As to the DOE role in NSCI, Paul Messina explained that starting this year the Exascale Computing Project (ECP) is initiated as a DOE-SC/NNSA-ASC partnership using DOE's formal project management processes. The ECP is a ten-year project led by DOE laboratories and executed in collaboration with academia and industry. The ECP leadership team has staff from six US DOE labs, as well as staff from most of the 17 DOE national laboratories that will take part in it. The ECP will collaborate with the facilities that operate DOE's most powerful computers.

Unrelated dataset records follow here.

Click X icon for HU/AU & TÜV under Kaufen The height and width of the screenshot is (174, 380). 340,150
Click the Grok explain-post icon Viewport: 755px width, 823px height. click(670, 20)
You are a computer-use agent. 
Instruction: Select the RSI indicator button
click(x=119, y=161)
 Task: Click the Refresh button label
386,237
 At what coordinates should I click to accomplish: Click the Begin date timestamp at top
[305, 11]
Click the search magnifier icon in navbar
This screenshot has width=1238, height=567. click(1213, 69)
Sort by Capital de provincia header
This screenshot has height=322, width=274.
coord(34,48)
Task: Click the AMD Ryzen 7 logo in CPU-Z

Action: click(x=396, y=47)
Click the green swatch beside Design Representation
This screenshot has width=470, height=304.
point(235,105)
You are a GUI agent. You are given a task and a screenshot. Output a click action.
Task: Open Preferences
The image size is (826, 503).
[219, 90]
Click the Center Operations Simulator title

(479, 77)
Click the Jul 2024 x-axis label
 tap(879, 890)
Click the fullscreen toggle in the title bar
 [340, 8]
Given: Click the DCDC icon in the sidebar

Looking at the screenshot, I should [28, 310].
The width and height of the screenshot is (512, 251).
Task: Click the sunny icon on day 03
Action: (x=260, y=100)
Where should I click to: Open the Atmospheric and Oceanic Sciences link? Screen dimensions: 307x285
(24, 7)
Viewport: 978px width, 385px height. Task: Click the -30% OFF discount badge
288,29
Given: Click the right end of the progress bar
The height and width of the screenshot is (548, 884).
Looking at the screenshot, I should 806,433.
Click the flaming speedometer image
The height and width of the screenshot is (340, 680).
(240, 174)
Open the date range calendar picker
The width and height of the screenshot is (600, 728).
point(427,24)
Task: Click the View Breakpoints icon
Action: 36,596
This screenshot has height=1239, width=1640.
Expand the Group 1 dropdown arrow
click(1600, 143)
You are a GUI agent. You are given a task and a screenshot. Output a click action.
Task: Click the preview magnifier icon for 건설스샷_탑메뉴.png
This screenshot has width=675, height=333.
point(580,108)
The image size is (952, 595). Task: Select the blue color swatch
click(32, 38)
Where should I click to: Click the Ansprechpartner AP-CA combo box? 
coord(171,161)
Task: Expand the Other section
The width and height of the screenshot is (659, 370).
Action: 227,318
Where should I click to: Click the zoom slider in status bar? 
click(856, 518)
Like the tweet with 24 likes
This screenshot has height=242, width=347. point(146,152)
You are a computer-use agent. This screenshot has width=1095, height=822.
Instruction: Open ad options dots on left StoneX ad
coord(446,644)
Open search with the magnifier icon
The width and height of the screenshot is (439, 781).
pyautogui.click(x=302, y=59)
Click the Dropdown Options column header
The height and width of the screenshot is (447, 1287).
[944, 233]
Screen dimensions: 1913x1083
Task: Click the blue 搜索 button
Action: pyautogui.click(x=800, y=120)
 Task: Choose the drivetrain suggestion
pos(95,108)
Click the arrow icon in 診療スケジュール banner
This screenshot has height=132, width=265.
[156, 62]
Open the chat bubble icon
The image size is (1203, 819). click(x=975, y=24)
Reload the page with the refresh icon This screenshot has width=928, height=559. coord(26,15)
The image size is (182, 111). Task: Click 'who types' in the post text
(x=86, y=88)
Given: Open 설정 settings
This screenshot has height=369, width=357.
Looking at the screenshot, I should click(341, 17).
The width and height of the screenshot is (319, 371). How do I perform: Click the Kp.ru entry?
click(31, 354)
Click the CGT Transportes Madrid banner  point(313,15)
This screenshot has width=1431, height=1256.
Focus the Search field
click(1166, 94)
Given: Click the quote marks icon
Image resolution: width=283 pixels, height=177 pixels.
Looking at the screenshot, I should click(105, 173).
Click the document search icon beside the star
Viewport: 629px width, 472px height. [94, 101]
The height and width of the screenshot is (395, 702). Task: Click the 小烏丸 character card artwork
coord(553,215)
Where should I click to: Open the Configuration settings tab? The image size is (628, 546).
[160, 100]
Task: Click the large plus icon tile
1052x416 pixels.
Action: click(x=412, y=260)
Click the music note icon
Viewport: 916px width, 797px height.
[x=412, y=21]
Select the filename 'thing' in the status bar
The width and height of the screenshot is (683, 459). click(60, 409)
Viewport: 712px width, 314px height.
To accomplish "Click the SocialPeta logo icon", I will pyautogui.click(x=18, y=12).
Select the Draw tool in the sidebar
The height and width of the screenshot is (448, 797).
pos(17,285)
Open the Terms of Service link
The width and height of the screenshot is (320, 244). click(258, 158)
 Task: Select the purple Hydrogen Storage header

The goal is to develop a broad set of modelling and simulation applications that meet the requirements of the scientific, engineering, and nuclear security programmes of the DOE and National Nuclear Security Administration (NNSA). Another major goal is to develop a productive exascale capability in the US by 2023, including the required software and hardware technologies.
Paul Messina stressed that integration and co-design are key. Capable exascale computing requires close coupling and coordination of key development and technology R&D areas. Application development, software technology, hardware technology, and exascale systems are the four components.
There is an ECP Laboratory Team that has been established for this broad exascale application impact. Therefore, 200 white papers have been submitted. Applications development teams will be funded to deploy applications development activities, each aiming at capability and specific challenge problems, following software engineering practices. They will be tasked to provide software and hardware requirements and execute milestones jointly with software activities. The intention is to establish co-design centres for commonly used methods, e.g. adaptive mesh refinement, particle-in-cell, and others. Developer training will also be taken care of.
Paul Messina also insisted on the central role of software. A conceptual ECP software stack will be developed that will involve correctness, visualization, data analysis, applications and co-design. Programming models will be developed in a development environment, that will take into account runtime, math libraries and frameworks, and tools. The programme will also involve system software, resource management, threading, scheduling, monitoring and control. Elements of importance are Node OS, low-level runtime, memory and Burst Buffer, data management, I/O, and the file system.
Hardware technology activities will take place in the PathForward initiative to support the DOE-vendor collaborative R&D activities required to develop exascale systems with at least two diverse architectural features, as Paul Messina quoted from the RFP.
The ECP will roll out in three phases. From 2016 to 2019, applications will be developed; R&D&D will be conducted on software technologies and vendor R&D on node and system designs that are better suited for HPC applications. In 2019 the ECP insights will be used in formulation of the RFP to exascale systems. In 2020-2023, implementation will be going on.
Detailed plans have been developed and proposals have already been solicited, concluded Paul Messina.